Cluster - Hybrid

Clustering groups items so that those in the same group/cluster have meaningful similarities (i.e. specific features or properties). Clustering facilitates informed decision-making by giving significant meaning to data through the identification of different patterns.

πŸ“˜

Why clustering data can be beneficial?

Clustering groups items so that those in the same group/cluster have meaningful similarities. Thus, clustering is a great tool to unravel hidden patterns in the data.

How to use hybrid-clustering on Relevance AI's platform

This clustering workflow combines different methods of clustering to group entries in a dataset.

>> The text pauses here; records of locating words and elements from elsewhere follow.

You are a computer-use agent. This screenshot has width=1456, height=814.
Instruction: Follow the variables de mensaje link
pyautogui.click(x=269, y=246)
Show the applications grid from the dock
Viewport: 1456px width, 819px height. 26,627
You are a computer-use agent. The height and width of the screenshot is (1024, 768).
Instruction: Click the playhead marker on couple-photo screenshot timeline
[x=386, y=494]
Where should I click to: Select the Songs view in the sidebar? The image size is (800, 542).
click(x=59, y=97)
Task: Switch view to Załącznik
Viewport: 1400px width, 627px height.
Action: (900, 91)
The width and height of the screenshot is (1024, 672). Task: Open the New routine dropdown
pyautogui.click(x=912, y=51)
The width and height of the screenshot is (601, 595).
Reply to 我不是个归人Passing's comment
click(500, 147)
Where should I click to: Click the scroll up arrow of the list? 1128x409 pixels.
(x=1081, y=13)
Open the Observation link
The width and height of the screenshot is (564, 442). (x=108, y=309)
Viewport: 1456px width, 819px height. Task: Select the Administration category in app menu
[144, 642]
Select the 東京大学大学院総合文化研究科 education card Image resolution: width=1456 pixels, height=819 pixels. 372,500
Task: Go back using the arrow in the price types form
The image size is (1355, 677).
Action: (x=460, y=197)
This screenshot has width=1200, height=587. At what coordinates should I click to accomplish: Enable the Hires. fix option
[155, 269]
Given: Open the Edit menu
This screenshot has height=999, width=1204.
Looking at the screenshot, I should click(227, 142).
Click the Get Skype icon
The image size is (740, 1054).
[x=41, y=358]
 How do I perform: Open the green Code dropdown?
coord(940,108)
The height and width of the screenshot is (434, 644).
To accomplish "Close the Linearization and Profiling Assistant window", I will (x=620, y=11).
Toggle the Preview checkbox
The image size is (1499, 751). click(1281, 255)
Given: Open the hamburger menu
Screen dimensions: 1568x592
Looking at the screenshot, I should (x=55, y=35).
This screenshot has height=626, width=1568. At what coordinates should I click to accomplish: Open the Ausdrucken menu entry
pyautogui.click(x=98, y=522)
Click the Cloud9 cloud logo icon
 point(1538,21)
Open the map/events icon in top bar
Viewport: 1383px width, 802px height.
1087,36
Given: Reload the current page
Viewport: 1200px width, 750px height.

Note: The accuracy of this technique is highly dependent on the data.

Once you have uploaded, vectorized, select your dataset and locate "Cluster- Hybrid" under Workflows.

Relevance AI - Access to hybrid clustering

Relevance AI - Access to hybrid clustering

Follow the steps in the setup wizard:

  • Select the text which to be used for clustering
  • Select the vector field to be used for clustering
  • Select your desired method for clustering (Kmeans, DBScan or both combined)
    Note: K-means Clustering is more efficient for large datasets. DBSCan Clustering can not efficiently handle high dimensional datasets since it discard items that are far from the rest of the data points.
Relevance AI - Cluster-hybrid setup

Relevance AI - Cluster-hybrid setup

  • specify the minimum and maximum number of clusters
  • Type in a name for the new field which gets added to your dataset to store the results
  • Execute the workflow

When the workflow is finalized, go to Datasets and you can see the resulting field is added to your dataset.